Saved data entries
......

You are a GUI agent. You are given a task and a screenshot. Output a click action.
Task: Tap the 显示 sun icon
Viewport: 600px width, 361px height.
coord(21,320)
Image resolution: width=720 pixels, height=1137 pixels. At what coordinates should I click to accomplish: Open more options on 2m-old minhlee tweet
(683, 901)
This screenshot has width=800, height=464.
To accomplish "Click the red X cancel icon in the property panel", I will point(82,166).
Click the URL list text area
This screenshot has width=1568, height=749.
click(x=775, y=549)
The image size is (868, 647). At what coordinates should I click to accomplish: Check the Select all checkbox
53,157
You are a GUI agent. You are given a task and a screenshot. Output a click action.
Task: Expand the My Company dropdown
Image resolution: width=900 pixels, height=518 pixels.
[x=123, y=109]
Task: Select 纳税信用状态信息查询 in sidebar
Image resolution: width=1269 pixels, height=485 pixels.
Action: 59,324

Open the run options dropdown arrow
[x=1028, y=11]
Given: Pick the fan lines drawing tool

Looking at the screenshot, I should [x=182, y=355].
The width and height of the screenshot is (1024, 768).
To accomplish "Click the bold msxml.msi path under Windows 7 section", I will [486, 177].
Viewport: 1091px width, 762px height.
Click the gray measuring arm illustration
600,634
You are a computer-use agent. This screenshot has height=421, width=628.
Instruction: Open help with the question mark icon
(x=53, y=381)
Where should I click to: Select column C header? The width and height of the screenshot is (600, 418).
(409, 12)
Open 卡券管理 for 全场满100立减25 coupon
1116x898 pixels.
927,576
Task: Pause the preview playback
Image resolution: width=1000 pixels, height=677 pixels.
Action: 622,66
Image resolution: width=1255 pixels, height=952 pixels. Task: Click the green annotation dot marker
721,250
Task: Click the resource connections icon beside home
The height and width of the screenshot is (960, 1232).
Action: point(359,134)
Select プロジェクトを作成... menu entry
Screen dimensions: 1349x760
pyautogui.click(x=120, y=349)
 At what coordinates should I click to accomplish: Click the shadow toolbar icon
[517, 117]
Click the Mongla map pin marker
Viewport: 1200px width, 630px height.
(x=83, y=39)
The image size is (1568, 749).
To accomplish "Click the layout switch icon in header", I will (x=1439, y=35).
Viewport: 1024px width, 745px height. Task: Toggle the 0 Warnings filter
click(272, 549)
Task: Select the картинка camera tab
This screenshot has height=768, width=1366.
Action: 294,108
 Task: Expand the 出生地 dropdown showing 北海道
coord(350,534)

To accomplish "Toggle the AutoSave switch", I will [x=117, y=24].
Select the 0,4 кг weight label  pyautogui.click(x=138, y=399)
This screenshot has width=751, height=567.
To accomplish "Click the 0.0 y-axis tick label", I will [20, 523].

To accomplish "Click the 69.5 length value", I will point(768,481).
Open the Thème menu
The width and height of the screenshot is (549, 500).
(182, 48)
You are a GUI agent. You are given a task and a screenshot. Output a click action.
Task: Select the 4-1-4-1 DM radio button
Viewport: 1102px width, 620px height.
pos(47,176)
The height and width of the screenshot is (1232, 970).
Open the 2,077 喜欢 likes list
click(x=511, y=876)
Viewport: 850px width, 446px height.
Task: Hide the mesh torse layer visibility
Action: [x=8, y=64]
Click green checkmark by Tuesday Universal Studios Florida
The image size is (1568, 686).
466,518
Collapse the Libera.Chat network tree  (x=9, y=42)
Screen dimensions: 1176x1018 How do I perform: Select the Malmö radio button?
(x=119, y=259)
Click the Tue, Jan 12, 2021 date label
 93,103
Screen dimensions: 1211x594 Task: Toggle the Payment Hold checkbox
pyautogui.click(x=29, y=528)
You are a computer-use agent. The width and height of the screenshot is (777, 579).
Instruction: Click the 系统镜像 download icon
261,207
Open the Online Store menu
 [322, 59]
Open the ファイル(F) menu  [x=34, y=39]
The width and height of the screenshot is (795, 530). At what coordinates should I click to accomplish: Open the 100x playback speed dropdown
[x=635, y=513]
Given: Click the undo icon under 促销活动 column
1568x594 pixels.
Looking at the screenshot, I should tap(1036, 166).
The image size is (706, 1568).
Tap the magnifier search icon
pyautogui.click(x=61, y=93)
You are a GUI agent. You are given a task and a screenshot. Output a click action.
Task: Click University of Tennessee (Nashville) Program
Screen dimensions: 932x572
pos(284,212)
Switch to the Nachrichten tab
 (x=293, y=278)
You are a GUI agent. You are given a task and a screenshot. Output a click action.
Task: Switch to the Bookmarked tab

......

* [Your goal]:
Please reproduce each line above exactly as written.

* [Task response]:
You are a GUI agent. You are given a task and a screenshot. Output a click action.
Task: Tap the 显示 sun icon
Viewport: 600px width, 361px height.
coord(21,320)
Image resolution: width=720 pixels, height=1137 pixels. At what coordinates should I click to accomplish: Open more options on 2m-old minhlee tweet
(683, 901)
This screenshot has width=800, height=464.
To accomplish "Click the red X cancel icon in the property panel", I will point(82,166).
Click the URL list text area
This screenshot has width=1568, height=749.
click(x=775, y=549)
The image size is (868, 647). At what coordinates should I click to accomplish: Check the Select all checkbox
53,157
You are a GUI agent. You are given a task and a screenshot. Output a click action.
Task: Expand the My Company dropdown
Image resolution: width=900 pixels, height=518 pixels.
[x=123, y=109]
Task: Select 纳税信用状态信息查询 in sidebar
Image resolution: width=1269 pixels, height=485 pixels.
Action: 59,324

Open the run options dropdown arrow
[x=1028, y=11]
Given: Pick the fan lines drawing tool

Looking at the screenshot, I should [x=182, y=355].
The width and height of the screenshot is (1024, 768).
To accomplish "Click the bold msxml.msi path under Windows 7 section", I will [486, 177].
Viewport: 1091px width, 762px height.
Click the gray measuring arm illustration
600,634
You are a computer-use agent. This screenshot has height=421, width=628.
Instruction: Open help with the question mark icon
(x=53, y=381)
Where should I click to: Select column C header? The width and height of the screenshot is (600, 418).
(409, 12)
Open 卡券管理 for 全场满100立减25 coupon
1116x898 pixels.
927,576
Task: Pause the preview playback
Image resolution: width=1000 pixels, height=677 pixels.
Action: 622,66
Image resolution: width=1255 pixels, height=952 pixels. Task: Click the green annotation dot marker
721,250
Task: Click the resource connections icon beside home
The height and width of the screenshot is (960, 1232).
Action: point(359,134)
Select プロジェクトを作成... menu entry
Screen dimensions: 1349x760
pyautogui.click(x=120, y=349)
 At what coordinates should I click to accomplish: Click the shadow toolbar icon
[517, 117]
Click the Mongla map pin marker
Viewport: 1200px width, 630px height.
(x=83, y=39)
The image size is (1568, 749).
To accomplish "Click the layout switch icon in header", I will (x=1439, y=35).
Viewport: 1024px width, 745px height. Task: Toggle the 0 Warnings filter
click(272, 549)
Task: Select the картинка camera tab
This screenshot has height=768, width=1366.
Action: 294,108
 Task: Expand the 出生地 dropdown showing 北海道
coord(350,534)

To accomplish "Toggle the AutoSave switch", I will [x=117, y=24].
Select the 0,4 кг weight label  pyautogui.click(x=138, y=399)
This screenshot has width=751, height=567.
To accomplish "Click the 0.0 y-axis tick label", I will [20, 523].

To accomplish "Click the 69.5 length value", I will point(768,481).
Open the Thème menu
The width and height of the screenshot is (549, 500).
(182, 48)
You are a GUI agent. You are given a task and a screenshot. Output a click action.
Task: Select the 4-1-4-1 DM radio button
Viewport: 1102px width, 620px height.
pos(47,176)
The height and width of the screenshot is (1232, 970).
Open the 2,077 喜欢 likes list
click(x=511, y=876)
Viewport: 850px width, 446px height.
Task: Hide the mesh torse layer visibility
Action: [x=8, y=64]
Click green checkmark by Tuesday Universal Studios Florida
The image size is (1568, 686).
466,518
Collapse the Libera.Chat network tree  (x=9, y=42)
Screen dimensions: 1176x1018 How do I perform: Select the Malmö radio button?
(x=119, y=259)
Click the Tue, Jan 12, 2021 date label
 93,103
Screen dimensions: 1211x594 Task: Toggle the Payment Hold checkbox
pyautogui.click(x=29, y=528)
You are a computer-use agent. The width and height of the screenshot is (777, 579).
Instruction: Click the 系统镜像 download icon
261,207
Open the Online Store menu
 [322, 59]
Open the ファイル(F) menu  [x=34, y=39]
The width and height of the screenshot is (795, 530). At what coordinates should I click to accomplish: Open the 100x playback speed dropdown
[x=635, y=513]
Given: Click the undo icon under 促销活动 column
1568x594 pixels.
Looking at the screenshot, I should tap(1036, 166).
The image size is (706, 1568).
Tap the magnifier search icon
pyautogui.click(x=61, y=93)
You are a GUI agent. You are given a task and a screenshot. Output a click action.
Task: Click University of Tennessee (Nashville) Program
Screen dimensions: 932x572
pos(284,212)
Switch to the Nachrichten tab
 (x=293, y=278)
You are a GUI agent. You are given a task and a screenshot. Output a click action.
Task: Switch to the Bookmarked tab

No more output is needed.